Hall was part of the cast of Top Chef: All-Stars, the eighth season of the show, which consisted of participants from past seasons. She performed well in this season, which included demonstrating her chicken pot pie recipe on Late Night with Jimmy Fallon. Hall finished fifth overall in the competition, but was awarded "Fan Favorite" for the season by viewers of the show, which included beating out Fabio Viviani, who was voted Fan Favorite over Hall when they both appeared in Season 5.

===The Chew===
Since the first show that aired on September 26, 2011, Hall had been one of the five co-hosts on The Chew, a one-hour show on ABC centered on food from all angles. The show replaced All My Children. Hall remained a cohost of the show until its cancellation in 2018.

===Restaurant===
In 2014, Hall launched a Kickstarter campaign where she raised $264,703 that exceeded her $250,000 goal from 1550 backers for the opening of her restaurant. The restaurant, Carla Hall's Southern Kitchen, opened June 17, 2016, in Brooklyn, New York. The restaurant closed in August 2017.

===Media appearances===
Hall appeared on the May 3, 2009, cover of the Washington Post Magazine, on a feature called "Fit for Fame", about still exercising while being famous.

She portrayed a version of herself named "Spaghetti Scientist Carla Hall" in the BoJack Horseman episode "That Went Well". She voiced Mpishi the harrier hawk in a season 2 episode of Disney Junior's The Lion Guard titled "Ono and the Egg". She also voiced the president in Season 1, Episode 5, titled "A Grilled Cheese for the Big Cheese!" from Nickelodeon's animated series Butterbean's Café.

In 2016, Hall made a cameo appearance in Fox's The Passion: New Orleans as a food truck operator.

In 2018, Hall made a guest appearance on ABC's soap opera General Hospital, playing the Quartermaine family's cook.

Hall has appeared as a judge on Food Network's Halloween Baking Championship. For the 2020 season, she served as both a judge and the host. Hall appeared on Season 7 on Food Network's Holiday Baking Championship as a judge as a replacement for Lorraine Pascal, who could not make it due to COVID-19 restrictions that were in place at the time of filming.

In 2020, Hall appeared as a judge in the Channel 4 competition series Crazy Delicious.
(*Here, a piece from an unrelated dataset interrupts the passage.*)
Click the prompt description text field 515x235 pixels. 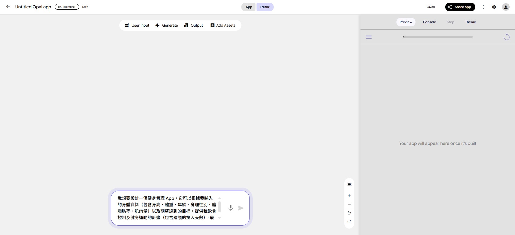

The show took place on an edible set and was hosted by British comedian Jayde Adams alongside chefs and fellow judges Heston Blumenthal and Niklas Ekstedt.
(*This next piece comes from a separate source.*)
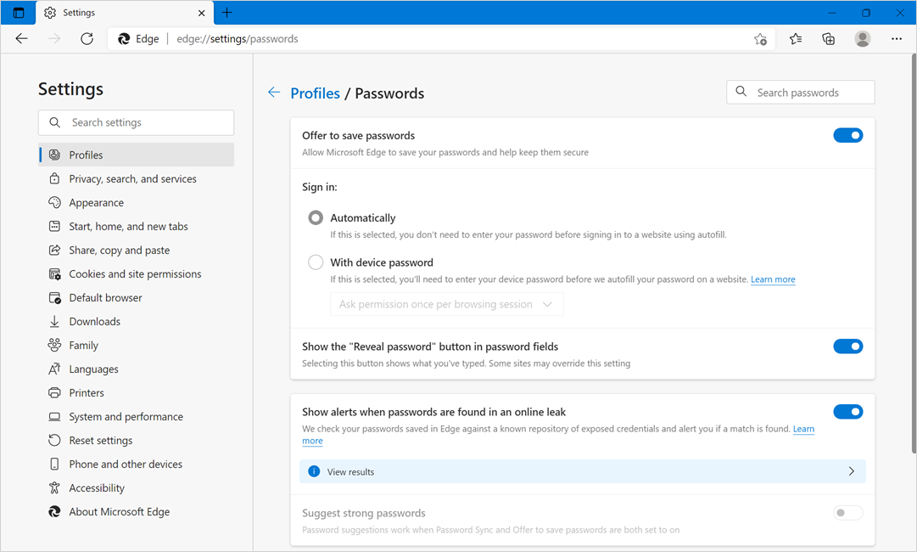Select the With device password radio option
Image resolution: width=917 pixels, height=552 pixels.
316,262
As of 2020, Hall is currently with Sesame Street characters Cookie Monster and Gonger in a series of segments called Snack Chat.

In 2021, she appeared in Antiques Roadshow Celebrity Edition, episode 2.

In 2021, she hosted Worst Cooks in America with Anne Burrell, and is a host and judge on Best Baker in America.

In 2022, she was the headliner judge for the National Gingerbread House Competition.

In 2025 she was a judge on Next Level Baker.

==Personal life==
Hall lives in Washington, D.C. She married Matthew Lyons in 2006. She has a stepson Noah.